Search the records below for the line containing "1456x819 pixels.". Output that line and all later lines exactly; output nothing else.

[Records excerpted from a collection]
>>>>
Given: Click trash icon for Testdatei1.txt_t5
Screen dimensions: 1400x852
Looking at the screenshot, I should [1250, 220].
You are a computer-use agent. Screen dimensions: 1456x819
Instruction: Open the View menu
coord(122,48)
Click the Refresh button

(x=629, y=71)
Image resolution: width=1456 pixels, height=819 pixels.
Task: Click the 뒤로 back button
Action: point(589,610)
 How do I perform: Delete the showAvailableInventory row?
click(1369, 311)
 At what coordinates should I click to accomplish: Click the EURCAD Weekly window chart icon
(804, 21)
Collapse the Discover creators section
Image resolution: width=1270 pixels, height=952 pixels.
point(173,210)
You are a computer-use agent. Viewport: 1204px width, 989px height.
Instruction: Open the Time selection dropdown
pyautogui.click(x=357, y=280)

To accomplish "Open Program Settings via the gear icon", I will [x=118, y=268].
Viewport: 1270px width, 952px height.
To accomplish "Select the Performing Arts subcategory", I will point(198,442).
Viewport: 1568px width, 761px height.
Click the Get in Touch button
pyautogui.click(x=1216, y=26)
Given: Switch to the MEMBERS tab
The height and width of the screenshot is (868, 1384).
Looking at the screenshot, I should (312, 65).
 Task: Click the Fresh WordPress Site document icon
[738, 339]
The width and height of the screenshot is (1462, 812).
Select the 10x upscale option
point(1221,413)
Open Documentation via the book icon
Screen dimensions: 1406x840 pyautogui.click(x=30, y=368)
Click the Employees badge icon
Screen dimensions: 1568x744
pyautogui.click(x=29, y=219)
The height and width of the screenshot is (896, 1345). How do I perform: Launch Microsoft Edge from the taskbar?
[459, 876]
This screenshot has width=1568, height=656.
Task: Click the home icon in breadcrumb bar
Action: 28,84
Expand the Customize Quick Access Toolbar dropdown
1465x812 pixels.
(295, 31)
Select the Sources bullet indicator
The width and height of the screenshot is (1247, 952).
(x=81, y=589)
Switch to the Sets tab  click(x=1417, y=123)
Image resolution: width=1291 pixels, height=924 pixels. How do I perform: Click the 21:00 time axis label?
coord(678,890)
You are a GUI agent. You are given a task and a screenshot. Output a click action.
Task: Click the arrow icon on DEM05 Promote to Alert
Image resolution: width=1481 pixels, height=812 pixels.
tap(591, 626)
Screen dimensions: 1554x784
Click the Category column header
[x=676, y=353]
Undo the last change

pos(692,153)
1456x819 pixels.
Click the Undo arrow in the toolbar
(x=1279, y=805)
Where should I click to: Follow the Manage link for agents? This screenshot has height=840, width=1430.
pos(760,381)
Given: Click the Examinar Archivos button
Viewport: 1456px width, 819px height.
<<<<
=== RESULT FOR THIS TASK ===
1456x819 pixels.
Click the Undo arrow in the toolbar
(x=1279, y=805)
Where should I click to: Follow the Manage link for agents? This screenshot has height=840, width=1430.
pos(760,381)
Given: Click the Examinar Archivos button
Viewport: 1456px width, 819px height.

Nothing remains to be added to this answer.